WORK REQUIRED:
Return, from the material below, each line in which "will" occurs.

PROVIDED RECORDS:
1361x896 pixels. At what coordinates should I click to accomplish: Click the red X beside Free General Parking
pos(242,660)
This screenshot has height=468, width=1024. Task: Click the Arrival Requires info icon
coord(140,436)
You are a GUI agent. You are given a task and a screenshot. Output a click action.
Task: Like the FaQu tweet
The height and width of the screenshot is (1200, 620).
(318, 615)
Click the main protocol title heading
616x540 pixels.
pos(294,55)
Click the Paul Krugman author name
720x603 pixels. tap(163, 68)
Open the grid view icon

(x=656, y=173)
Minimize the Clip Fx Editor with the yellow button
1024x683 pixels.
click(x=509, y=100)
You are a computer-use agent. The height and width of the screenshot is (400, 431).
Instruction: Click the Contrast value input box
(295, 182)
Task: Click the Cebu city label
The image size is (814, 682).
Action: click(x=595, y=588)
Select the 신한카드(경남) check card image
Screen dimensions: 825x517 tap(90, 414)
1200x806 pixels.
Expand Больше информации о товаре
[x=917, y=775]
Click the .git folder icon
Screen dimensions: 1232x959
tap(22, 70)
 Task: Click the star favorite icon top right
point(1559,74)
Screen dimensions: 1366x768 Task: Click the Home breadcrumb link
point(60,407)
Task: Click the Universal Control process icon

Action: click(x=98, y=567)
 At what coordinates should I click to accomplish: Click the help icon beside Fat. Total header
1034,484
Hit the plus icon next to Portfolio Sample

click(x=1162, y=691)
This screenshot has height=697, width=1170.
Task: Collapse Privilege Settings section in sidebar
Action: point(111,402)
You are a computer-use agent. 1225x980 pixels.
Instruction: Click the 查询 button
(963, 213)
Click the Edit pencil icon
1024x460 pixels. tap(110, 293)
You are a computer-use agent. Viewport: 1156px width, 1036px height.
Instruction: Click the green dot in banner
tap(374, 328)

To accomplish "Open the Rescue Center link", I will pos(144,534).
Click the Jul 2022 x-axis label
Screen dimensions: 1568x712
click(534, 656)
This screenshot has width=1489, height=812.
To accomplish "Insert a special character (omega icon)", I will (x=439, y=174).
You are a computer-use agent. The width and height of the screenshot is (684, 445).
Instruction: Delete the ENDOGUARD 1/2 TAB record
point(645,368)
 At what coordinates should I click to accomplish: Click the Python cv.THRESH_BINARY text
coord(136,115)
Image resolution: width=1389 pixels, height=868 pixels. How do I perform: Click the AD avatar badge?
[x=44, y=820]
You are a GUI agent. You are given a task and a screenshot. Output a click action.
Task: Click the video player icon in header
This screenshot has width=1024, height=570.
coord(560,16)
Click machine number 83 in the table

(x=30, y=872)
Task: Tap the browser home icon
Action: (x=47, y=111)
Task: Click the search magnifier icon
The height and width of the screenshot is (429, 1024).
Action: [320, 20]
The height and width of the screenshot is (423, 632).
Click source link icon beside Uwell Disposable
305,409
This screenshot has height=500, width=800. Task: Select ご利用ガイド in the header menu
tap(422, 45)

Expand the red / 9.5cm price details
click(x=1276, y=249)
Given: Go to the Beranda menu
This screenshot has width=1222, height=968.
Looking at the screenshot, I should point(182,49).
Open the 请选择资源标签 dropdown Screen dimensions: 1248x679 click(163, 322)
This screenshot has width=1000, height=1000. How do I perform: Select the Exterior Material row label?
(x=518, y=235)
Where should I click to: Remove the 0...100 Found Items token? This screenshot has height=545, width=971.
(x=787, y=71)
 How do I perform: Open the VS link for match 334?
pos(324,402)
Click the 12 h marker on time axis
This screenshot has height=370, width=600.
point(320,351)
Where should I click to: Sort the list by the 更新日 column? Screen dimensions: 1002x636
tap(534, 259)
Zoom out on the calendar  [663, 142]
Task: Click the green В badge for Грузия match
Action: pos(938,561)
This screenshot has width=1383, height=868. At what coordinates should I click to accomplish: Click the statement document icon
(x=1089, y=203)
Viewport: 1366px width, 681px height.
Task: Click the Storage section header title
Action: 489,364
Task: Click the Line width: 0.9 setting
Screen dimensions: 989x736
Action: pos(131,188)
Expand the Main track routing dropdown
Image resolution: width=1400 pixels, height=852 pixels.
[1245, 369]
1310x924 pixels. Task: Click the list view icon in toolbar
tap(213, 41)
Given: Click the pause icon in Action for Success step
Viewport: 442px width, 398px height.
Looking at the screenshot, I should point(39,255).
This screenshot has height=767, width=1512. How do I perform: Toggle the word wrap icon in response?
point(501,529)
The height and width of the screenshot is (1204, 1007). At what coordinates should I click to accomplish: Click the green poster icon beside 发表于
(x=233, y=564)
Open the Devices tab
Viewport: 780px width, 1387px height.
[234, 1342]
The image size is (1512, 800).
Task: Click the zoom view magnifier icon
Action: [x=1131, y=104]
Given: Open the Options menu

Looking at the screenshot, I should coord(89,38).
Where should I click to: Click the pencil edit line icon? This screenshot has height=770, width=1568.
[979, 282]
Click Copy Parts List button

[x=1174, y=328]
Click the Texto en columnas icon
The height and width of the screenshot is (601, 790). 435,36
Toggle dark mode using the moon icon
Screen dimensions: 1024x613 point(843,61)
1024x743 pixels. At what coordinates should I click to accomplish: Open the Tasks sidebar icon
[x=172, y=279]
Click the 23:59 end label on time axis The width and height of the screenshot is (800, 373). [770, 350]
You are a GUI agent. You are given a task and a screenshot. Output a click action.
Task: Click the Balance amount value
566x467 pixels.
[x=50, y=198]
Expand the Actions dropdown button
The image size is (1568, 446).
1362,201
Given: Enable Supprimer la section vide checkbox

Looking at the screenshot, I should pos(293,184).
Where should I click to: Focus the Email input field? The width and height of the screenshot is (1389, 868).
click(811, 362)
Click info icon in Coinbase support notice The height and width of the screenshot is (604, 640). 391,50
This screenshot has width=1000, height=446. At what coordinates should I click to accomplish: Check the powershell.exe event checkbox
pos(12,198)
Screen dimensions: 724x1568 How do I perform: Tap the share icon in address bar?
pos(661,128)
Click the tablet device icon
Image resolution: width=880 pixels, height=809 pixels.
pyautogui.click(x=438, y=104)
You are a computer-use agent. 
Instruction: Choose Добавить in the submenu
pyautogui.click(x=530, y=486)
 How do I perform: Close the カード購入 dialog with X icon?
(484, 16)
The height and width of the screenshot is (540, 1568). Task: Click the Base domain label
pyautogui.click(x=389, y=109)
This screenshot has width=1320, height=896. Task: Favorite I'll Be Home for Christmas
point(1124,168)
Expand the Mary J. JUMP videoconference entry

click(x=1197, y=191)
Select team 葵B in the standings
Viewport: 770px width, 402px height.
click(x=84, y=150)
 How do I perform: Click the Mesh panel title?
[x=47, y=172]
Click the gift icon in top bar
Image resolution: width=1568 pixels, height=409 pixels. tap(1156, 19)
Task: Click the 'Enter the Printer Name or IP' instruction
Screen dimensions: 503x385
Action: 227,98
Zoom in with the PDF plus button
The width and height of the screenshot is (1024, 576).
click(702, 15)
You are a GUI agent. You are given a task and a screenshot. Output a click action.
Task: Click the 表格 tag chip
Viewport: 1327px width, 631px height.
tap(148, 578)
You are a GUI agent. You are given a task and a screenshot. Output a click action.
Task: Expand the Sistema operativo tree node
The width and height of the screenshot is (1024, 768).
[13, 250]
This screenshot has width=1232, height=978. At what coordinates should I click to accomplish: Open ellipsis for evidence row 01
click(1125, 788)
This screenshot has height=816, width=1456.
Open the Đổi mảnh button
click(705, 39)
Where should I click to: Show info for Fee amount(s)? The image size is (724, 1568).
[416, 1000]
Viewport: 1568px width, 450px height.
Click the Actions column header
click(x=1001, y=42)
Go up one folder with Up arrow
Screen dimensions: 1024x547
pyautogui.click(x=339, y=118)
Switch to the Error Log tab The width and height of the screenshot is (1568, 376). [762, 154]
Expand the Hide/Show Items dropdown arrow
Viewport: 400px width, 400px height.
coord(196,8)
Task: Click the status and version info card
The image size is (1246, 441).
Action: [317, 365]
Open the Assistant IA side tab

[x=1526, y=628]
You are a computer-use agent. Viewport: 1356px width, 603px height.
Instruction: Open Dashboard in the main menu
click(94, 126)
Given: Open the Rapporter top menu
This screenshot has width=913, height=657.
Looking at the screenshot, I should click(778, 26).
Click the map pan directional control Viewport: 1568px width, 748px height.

RESULT OF THE EXERCISE:
To accomplish "Open the Rescue Center link", I will pos(144,534).
To accomplish "Insert a special character (omega icon)", I will (x=439, y=174).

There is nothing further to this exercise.